# Art work



## WildRoseBeef (Mar 6, 2009)

So I guess I should show off some art work I've done over the years.

Bearded Chicks, I'm still working on that one longhorn sketch from your pics, no telling when it will get done...


----------



## Farmer Kitty (Mar 7, 2009)

Beautiful!
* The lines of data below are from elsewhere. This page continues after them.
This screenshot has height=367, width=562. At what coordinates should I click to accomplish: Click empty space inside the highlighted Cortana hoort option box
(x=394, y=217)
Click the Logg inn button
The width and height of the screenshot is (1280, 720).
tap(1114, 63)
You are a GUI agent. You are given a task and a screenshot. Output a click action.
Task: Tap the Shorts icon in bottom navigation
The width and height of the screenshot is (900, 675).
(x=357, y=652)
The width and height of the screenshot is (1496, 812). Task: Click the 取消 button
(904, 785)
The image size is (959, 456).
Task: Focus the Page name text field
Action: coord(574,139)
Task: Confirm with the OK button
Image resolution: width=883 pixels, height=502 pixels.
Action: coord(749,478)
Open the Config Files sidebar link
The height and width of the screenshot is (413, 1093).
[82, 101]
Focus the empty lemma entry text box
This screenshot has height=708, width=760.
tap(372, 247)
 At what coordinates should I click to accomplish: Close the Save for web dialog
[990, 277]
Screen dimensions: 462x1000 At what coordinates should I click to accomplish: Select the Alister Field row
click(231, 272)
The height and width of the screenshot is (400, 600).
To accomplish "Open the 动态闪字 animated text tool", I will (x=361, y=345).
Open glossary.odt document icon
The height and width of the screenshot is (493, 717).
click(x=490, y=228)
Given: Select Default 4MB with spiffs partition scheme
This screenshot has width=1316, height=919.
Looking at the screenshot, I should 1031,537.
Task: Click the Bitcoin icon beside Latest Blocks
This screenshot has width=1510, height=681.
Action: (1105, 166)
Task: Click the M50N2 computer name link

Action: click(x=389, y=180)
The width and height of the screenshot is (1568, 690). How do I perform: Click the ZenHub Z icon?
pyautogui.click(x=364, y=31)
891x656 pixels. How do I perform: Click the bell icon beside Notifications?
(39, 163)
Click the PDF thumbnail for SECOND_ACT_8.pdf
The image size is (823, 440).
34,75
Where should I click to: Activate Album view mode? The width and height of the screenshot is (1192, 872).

Those are great WRB.


----------



## wynedot55 (Mar 7, 2009)

love your sketches.


----------



## Thewife (Mar 7, 2009)

WOW!


----------



## WildRoseBeef (Mar 7, 2009)

Thank you!  My favorite one is the third from the bottom, it only took me like 10 minutes to sketch up, taking it from a 4"x8" picture in one of my Country magazines I always get and transferring it by sight and hand alone to an 9"x13" sketch pad.  I really surprised myself with what I'd done when I completed it, to be completely honest.


----------



## Imissmygirls (Mar 7, 2009)

nice nice work!!

I need to get the pics off my camera and show you the Dragoncow we got for Christmas.  It's at the framers now.


----------



## BeardedChick (Mar 8, 2009)

Those are great sketches!   My fav is the two long horns.


----------



## GrassFarmerGalloway (Mar 9, 2009)

Wow, WRB!  You're an outstanding artist!


----------



## WildRoseBeef (Mar 10, 2009)

Thank you!


----------